[Frontiers in Bioscience 17, 1589-1598, January 1, 2012]
SNCG gene silencing in gallbladder cancer cells inhibits key tumorigenic activities
Shenghua Han1,2, Feifei She2,3, Dong Wang1,Xiangqing Yao1, Lei Jiang1,Yanling Chen1,2
1Department of Hepatobiliary Surgery, Union Hospital, Fujian Medical University, Fuzhou 350001, China, 2 Key Laboratory of Ministry of Education for Gastrointestinal Cancer, Fujian Medical University, Fuzhou 350001, China, 3Research Center for Molecular Medicine, The Key Laboratory of Infection and Oncology of Universities in Fujian Province, Fujian Medical University, Fuzhou 350004, China
TABLE OF CONTENTS
We recently determined that synuclein-gamma (SNCG) is highly expressed in human gallbladder cancer (GBC), and its abnormal expression is associated with tumor aggressiveness. To investigate the effects of SNCG gene silencing on the tumorigenic profiles of the GBC cell line, NOZ, short-hairpin RNA (shRNA) interference was employed. Specifically, the SNCG transcript was targeted by SNCG-shRNA lentiviral particles designed to silence SNCG gene expression. Following selection of NOZ cells stably expressing SNCG-shRNA, SNCG expression was examined by western blot and semi-quantitative RT-PCR analyses.

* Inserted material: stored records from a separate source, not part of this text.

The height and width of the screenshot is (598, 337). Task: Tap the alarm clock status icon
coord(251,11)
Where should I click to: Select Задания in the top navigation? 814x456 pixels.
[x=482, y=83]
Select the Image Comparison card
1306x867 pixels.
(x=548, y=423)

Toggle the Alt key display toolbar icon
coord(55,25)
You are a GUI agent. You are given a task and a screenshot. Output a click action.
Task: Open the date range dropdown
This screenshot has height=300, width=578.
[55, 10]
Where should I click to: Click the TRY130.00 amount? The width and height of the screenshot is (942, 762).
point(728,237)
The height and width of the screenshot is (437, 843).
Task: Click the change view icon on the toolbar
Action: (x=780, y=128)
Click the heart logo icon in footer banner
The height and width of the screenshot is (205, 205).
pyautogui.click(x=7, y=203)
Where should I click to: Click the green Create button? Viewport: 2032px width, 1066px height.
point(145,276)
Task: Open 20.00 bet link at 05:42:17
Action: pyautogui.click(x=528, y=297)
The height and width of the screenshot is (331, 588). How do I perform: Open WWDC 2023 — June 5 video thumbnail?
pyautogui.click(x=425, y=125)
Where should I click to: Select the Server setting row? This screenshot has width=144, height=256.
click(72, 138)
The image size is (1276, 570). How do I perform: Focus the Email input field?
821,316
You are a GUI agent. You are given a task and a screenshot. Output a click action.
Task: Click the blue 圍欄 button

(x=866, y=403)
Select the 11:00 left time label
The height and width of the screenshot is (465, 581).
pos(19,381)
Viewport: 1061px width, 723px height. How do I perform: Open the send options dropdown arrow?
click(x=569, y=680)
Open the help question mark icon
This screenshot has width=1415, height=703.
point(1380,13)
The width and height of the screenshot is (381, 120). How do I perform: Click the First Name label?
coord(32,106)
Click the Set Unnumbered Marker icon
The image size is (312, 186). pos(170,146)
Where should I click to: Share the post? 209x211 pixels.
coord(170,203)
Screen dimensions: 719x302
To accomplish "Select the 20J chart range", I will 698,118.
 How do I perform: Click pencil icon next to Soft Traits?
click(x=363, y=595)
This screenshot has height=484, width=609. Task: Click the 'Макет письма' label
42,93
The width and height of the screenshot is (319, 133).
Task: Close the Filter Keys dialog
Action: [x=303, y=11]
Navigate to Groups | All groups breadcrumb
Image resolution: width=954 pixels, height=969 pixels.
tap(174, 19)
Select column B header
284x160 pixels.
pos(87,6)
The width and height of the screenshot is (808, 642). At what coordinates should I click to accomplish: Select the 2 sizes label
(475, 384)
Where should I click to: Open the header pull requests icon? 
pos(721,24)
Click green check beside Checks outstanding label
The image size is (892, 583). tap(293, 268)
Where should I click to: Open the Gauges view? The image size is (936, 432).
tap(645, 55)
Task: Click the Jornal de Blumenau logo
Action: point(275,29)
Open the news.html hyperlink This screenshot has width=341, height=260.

Phenotypic hallmarks of gallbladder carcinogenesis were assayed by CCK-8, soft agar (colony formation), modified Boyden-Chamber (invasion), and flow cytometry (cell-cycle and apoptosis) assays. Our results showed that SNCG gene silencing in NOZ cells inhibited cell growth, colony formation, and invasion. In addition, it directly increased the effectiveness of paclitaxel in inducing G2/M cell-cycle arrest and cell apoptosis. Data from our in vivo study showed a decrease in tumor growth and weight in mice injected with SNCG-silenced NOZ cells. Together, these findings suggest that SNCG plays an important role in the progression of GBC.